**Supplied data**
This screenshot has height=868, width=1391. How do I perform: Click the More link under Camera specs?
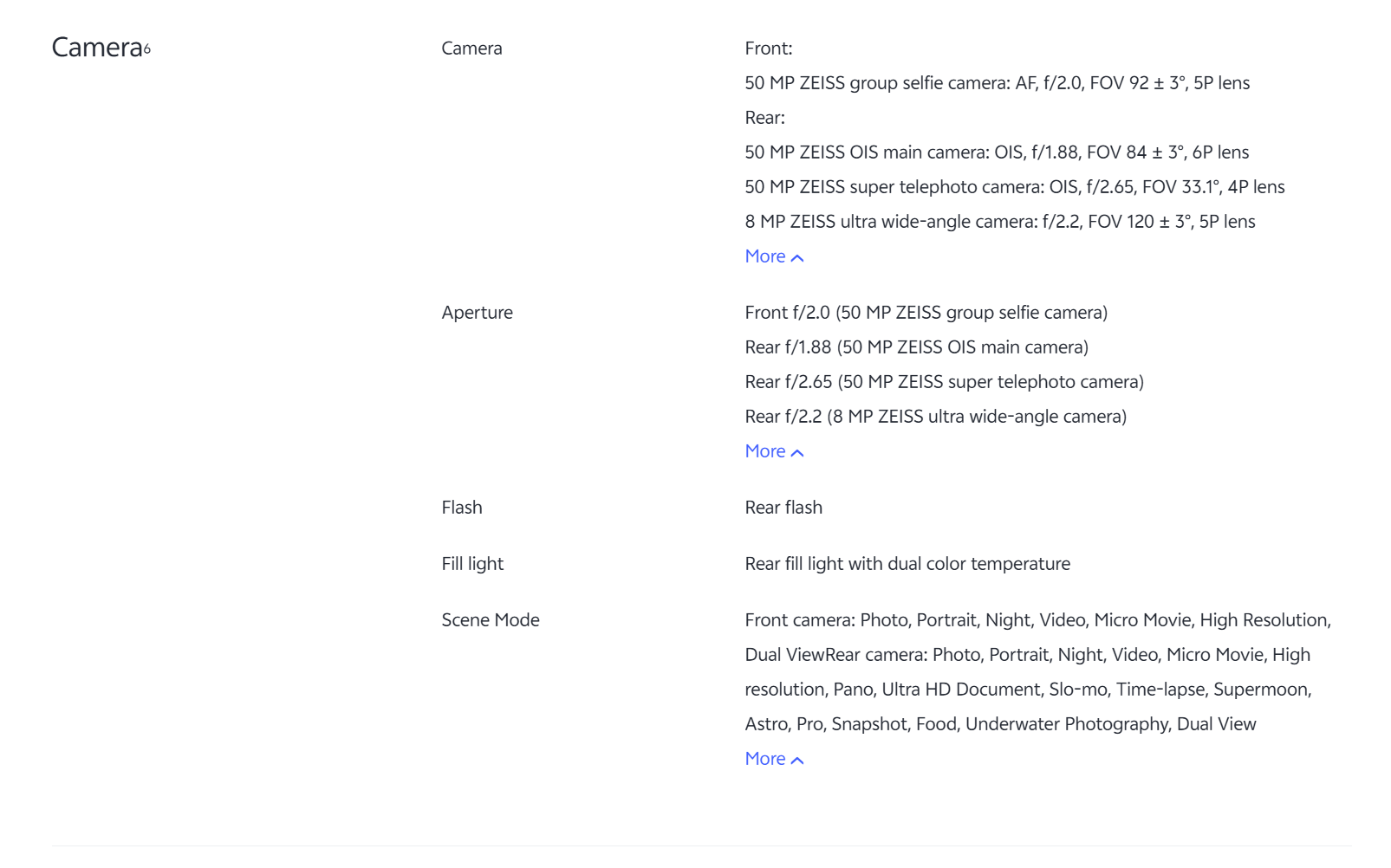click(x=764, y=256)
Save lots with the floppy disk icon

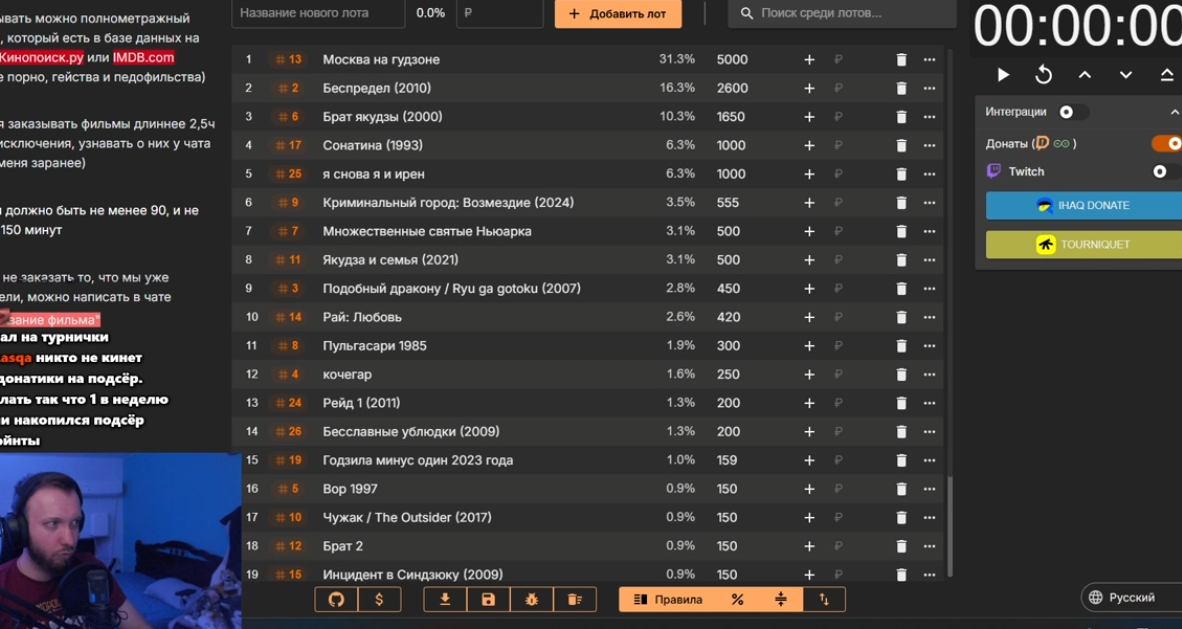pyautogui.click(x=488, y=599)
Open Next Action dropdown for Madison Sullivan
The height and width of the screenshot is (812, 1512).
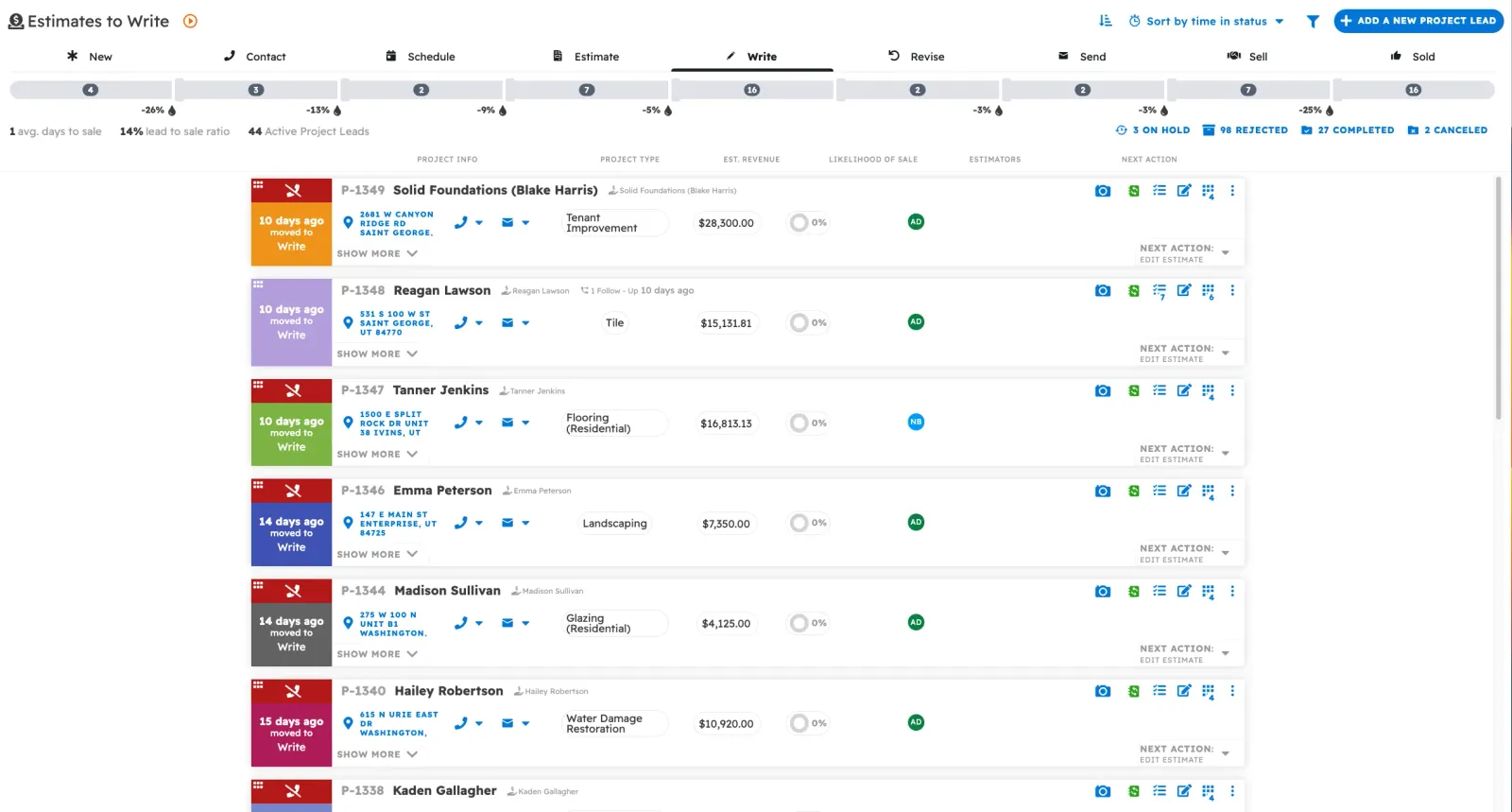coord(1225,654)
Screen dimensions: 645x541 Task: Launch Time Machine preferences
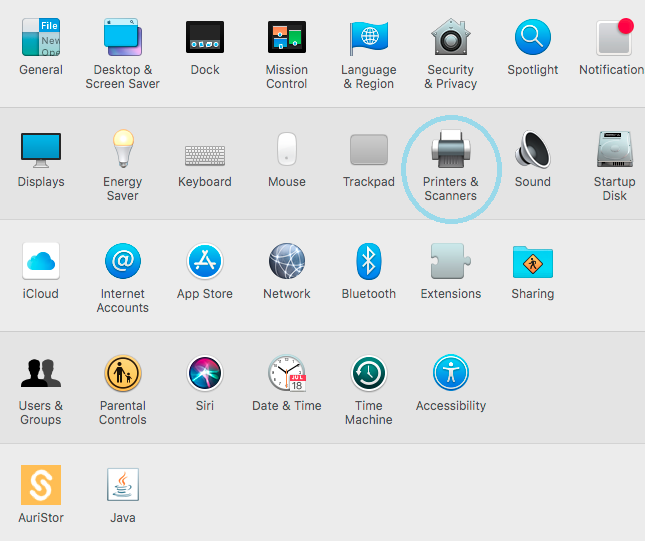pos(369,374)
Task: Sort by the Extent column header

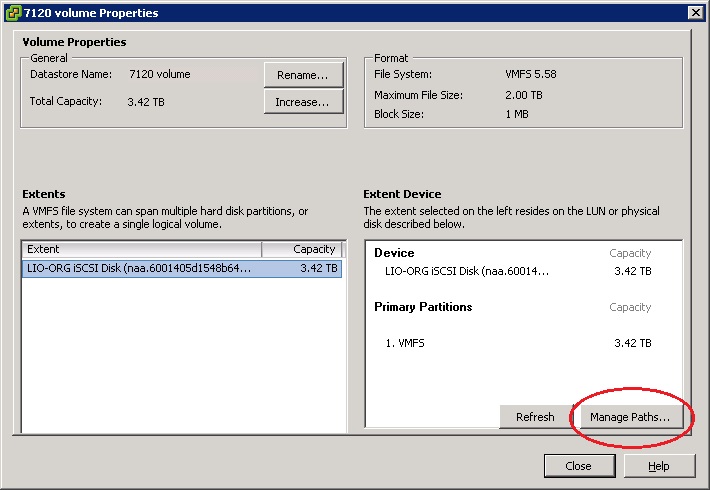Action: [x=141, y=249]
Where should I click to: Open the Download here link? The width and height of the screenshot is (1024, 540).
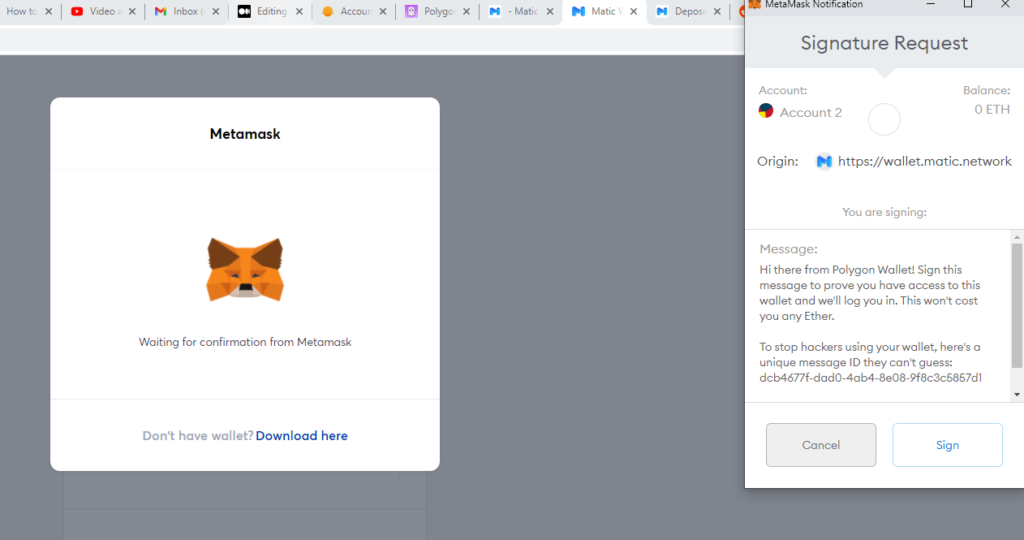301,436

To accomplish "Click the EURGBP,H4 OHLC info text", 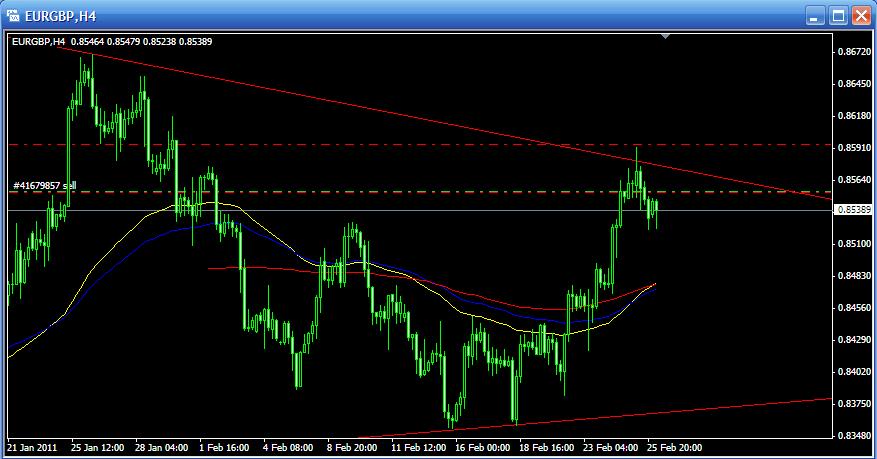I will click(x=112, y=41).
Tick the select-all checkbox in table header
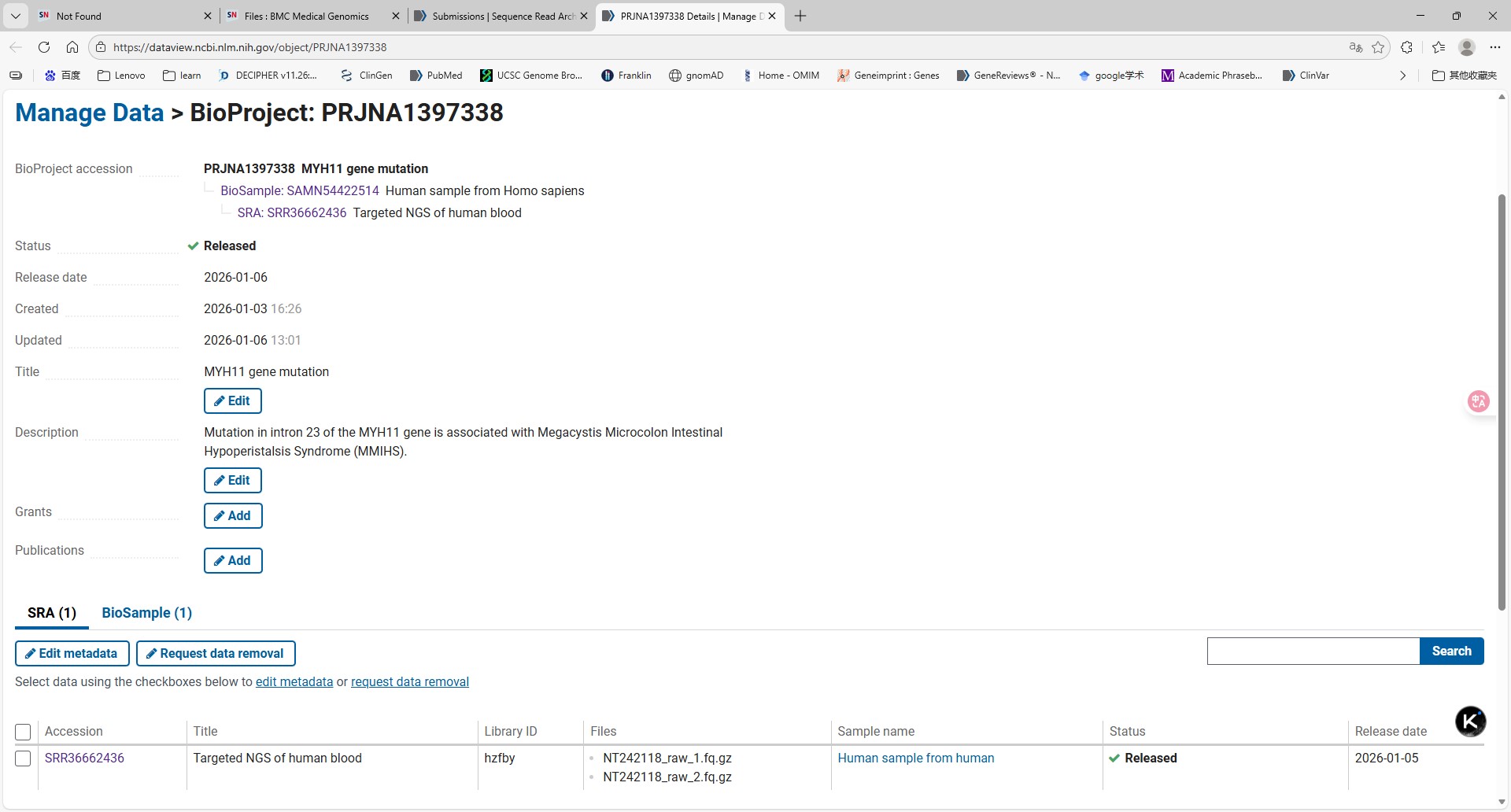This screenshot has width=1511, height=812. click(x=23, y=732)
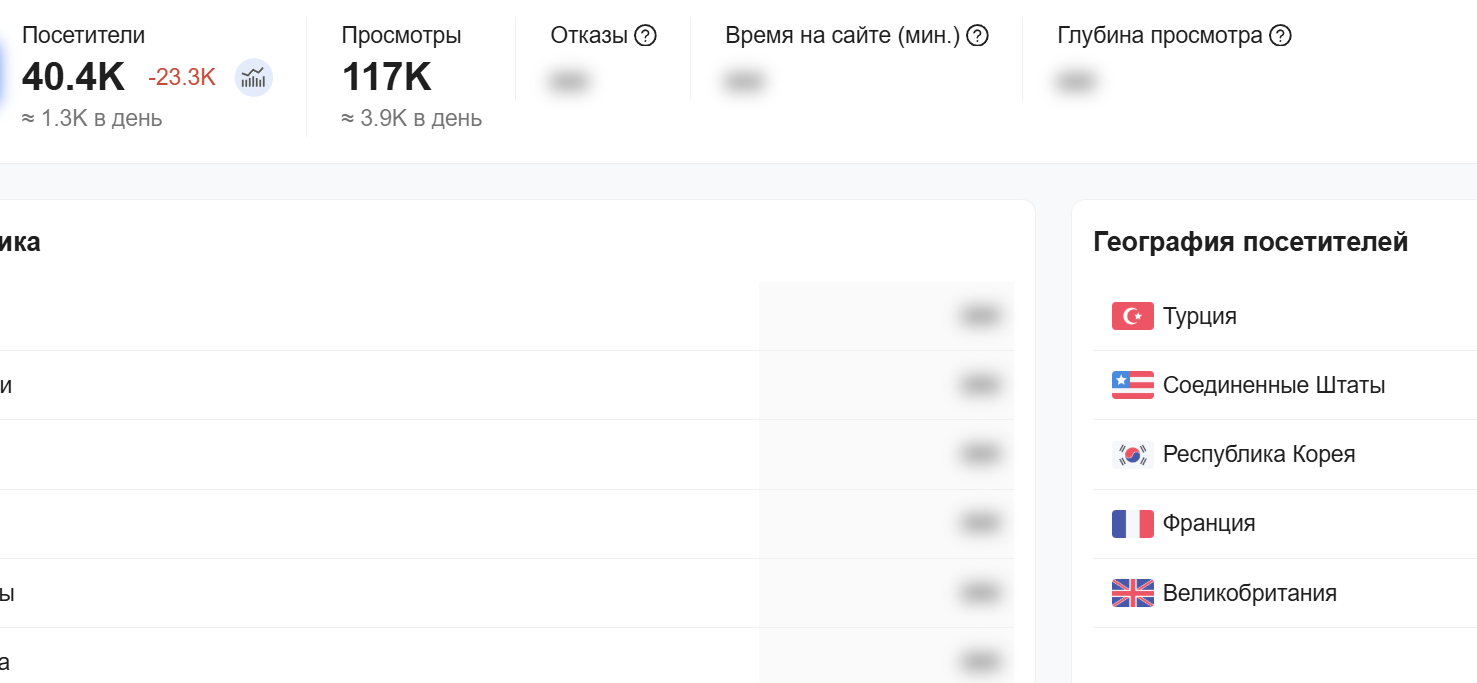Click the blurred Время на сайте value
Screen dimensions: 1477x683
(742, 82)
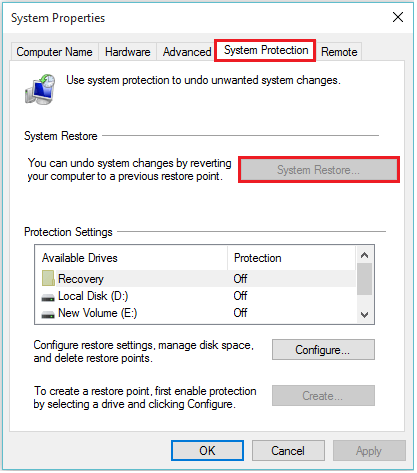Open the Hardware tab
Image resolution: width=417 pixels, height=473 pixels.
coord(128,52)
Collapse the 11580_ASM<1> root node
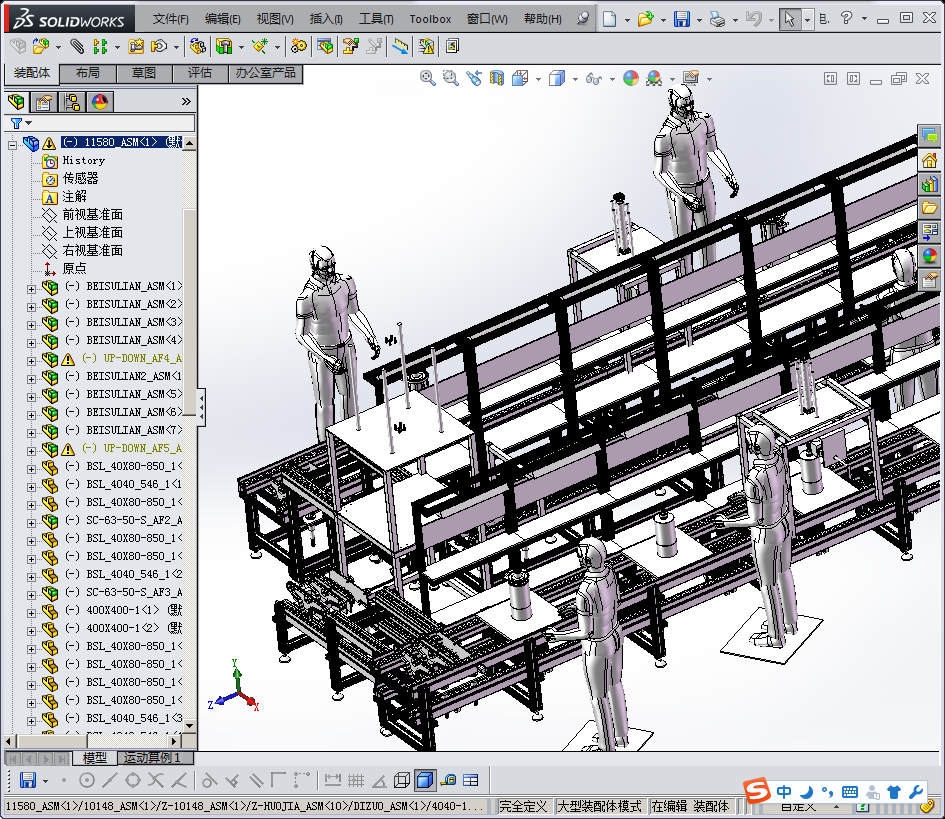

**Exercise prompt**
Write out the items again from the very beginning up to and including the line with "coord(1225,654)", changing "screenshot" to "screen capture" and keeping everything else the same. Leave the pictures out.

**Solved exercise**
This screen capture has height=868, width=1391. How do I perform: Click the More link under Camera specs?
click(x=764, y=256)
Save lots with the floppy disk icon

pyautogui.click(x=488, y=599)
Open Next Action dropdown for Madison Sullivan
The height and width of the screen capture is (812, 1512).
coord(1225,654)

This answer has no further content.